Media-Analyse 2017 Pressemedien I: manager magazin gewinnt 94.000 neue Leser

Mit 94.000 zusätzlichen Lesern gegenüber dem Vorjahr und einer Gesamtreichweite von 643.000 Lesern (0,9 Prozent der deutschsprachigen Bevölkerung) schließt das manager magazin in der Media-Analyse 2017 Pressemedien I zu seinen direkten Wettbewerbern auf ("Capital": Gesamtreichweite 684.000, minus 72.000 Leser, "Wirtschaftswoche": Gesamtreichweite 811.000, minus 41.000 Leser).

In der Zielgruppe der beruflichen Entscheider (Jetziger Beruf: Selbständige und Freiberufler mit Beschäftigten, leitende Angestellte oder Beamte im höheren Dienst) erzielt das manager magazin die höchste Reichweite im Segment der Wirtschaftspresse. 37 Prozent der manager-magazin-Leserschaft (241.000 Leser) befinden sich in dieser Zielgruppe. Der Anteil ist 6,5 mal so hoch wie in der Gesamtbevölkerung (Index 652).

Das eigene Netto-Einkommen der manager-magazin-Leser von 3.233 Euro im Monat ist weit überdurchschnittlich (Gesamt: 1.416 Euro pro Monat). Das manager magazin ist damit führend vor allen in der MA erhobenen Print-Titeln.

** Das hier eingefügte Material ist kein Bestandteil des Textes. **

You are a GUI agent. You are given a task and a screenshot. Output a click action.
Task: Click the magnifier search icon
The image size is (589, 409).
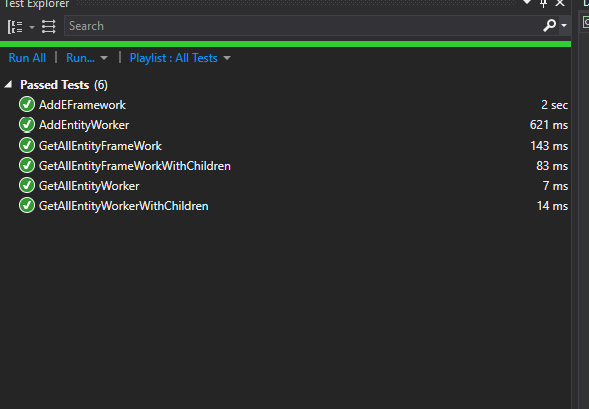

André Pätzold, Leiter SPIEGEL QC: "Insbesondere durch seinen Leserzuwachs verschieben sich die Reichweiten-Relationen zwischen dem manager magazin und den engeren Wettbewerbern 'Capital' und 'Wirtschaftswoche' in der aktuellen Media-Analyse sehr deutlich zugunsten des manager magazins. Für unsere Partner auf Kunden- und Agenturseite präsentieren wir uns damit als verlässlicher und leistungsstarker Werbeträger zur Ansprache von Entscheiderzielgruppen."